The lessons from the recently adjudicated Freedom of Information Act lawsuit filed against the Town of Lovettsville are not the errors made in processing the request for public records. The missteps that resulted in the violations, fines and penalties so clearly trespassed on the basic elements of the law that they would be difficult to repeat by anyone attempting to comply with its requirements.
In essence, the case showed that an inexperienced but otherwise diligent town employee charged with fulfilling the FOIA request was poorly advised by superiors who should have served her—and the community—better.
Those clear violations aside, Judge Snow’s thoughtful analysis of the evidence in that case offers an important reminder to all our elected representatives about their conduct on social media sites, and particularly platforms shielded from view of the general public. Those interactions in secret, private or restricted online spaces still create public records when public business is being discussed.
Last year, members of our School Board came under justified criticism for being members of another private, invitation-only Facebook group that was focused on public policies falling under their purview.

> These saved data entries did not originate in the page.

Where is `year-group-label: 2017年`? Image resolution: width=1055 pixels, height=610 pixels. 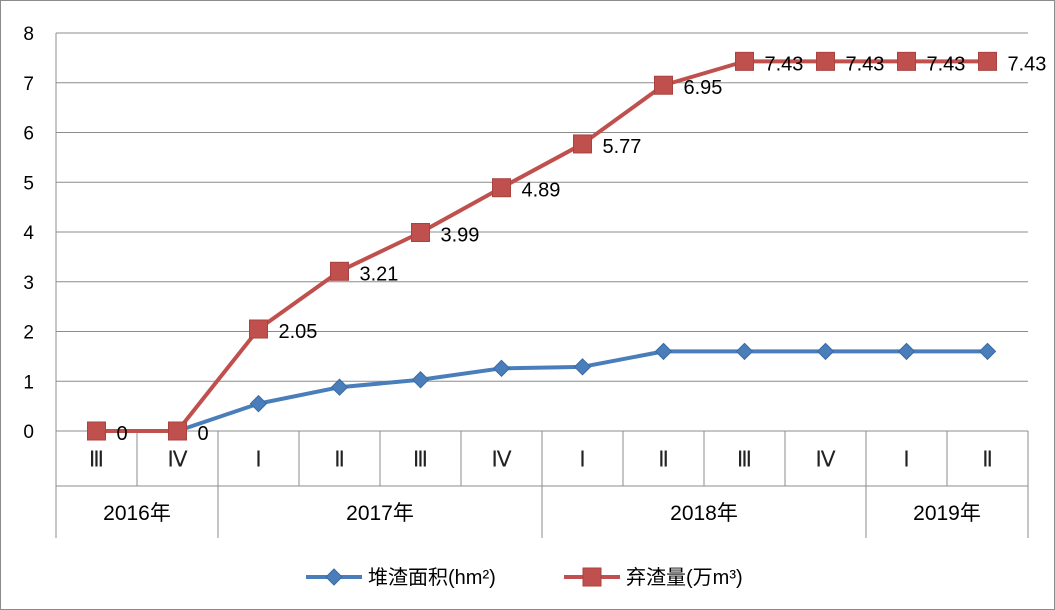 year-group-label: 2017年 is located at coordinates (380, 514).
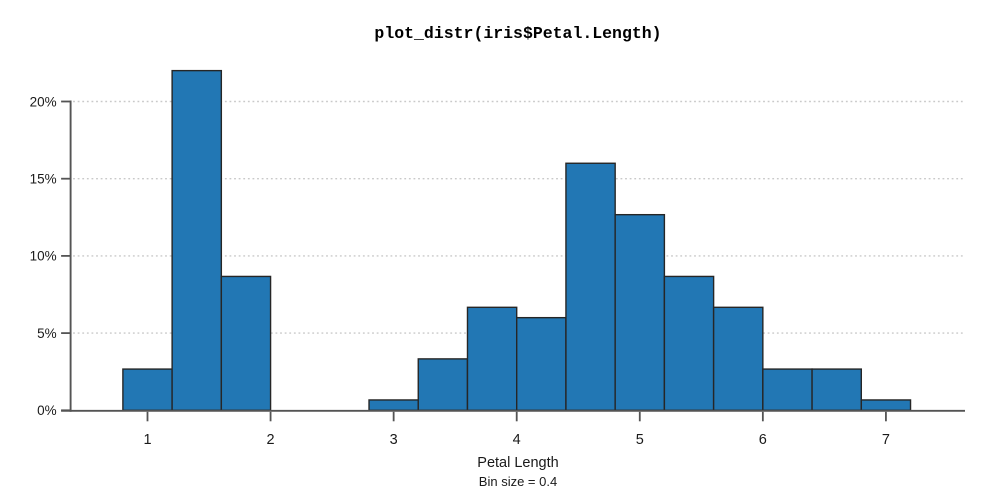  Describe the element at coordinates (271, 440) in the screenshot. I see `x-tick-label: 2` at that location.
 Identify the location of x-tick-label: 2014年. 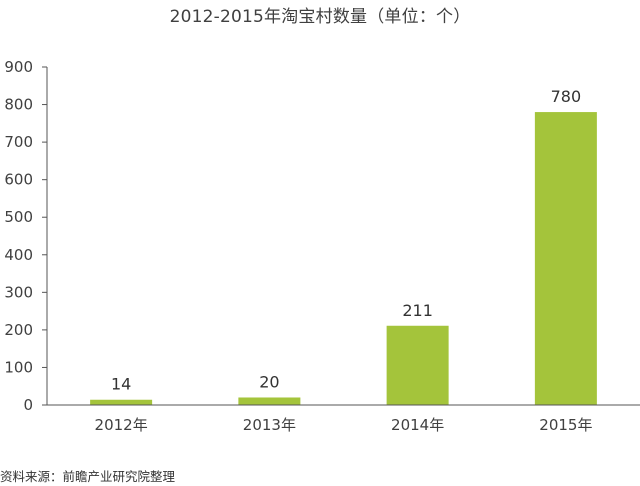
(418, 425).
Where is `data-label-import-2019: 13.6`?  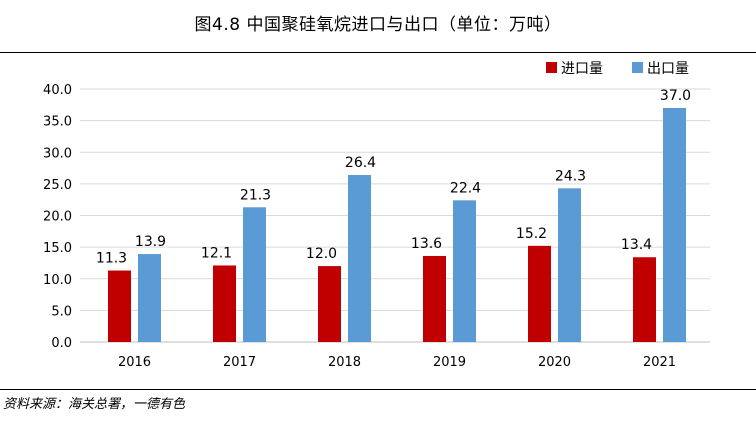
data-label-import-2019: 13.6 is located at coordinates (426, 244).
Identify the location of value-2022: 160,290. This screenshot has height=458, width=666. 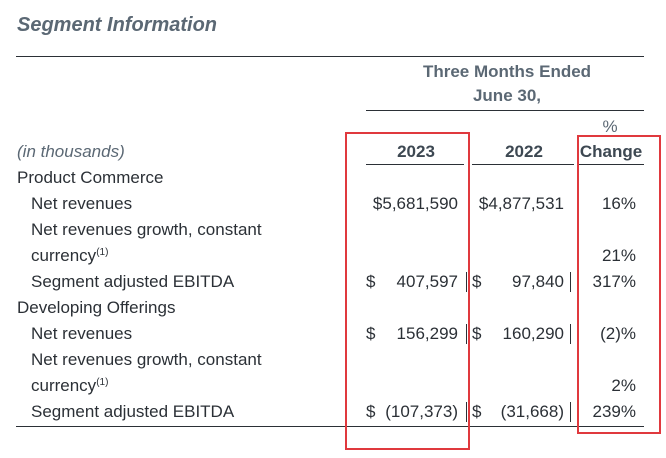
(533, 334).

While the level of their participation in that group’s activities remains unclear, the forum provided the potential for exchanges that easily could have qualified as a public meeting under the commonwealth’s open government rules. Members of the public being held outside that forum should not be left wondering what their representatives are saying, or even what they are being told, on the other side of that cyber wall.
Most disturbing is that many of these elected representatives campaigned on themes that included promoting greater transparency and public involvement in their local government. That cannot be accomplished when constituents are being excluded from the conversation.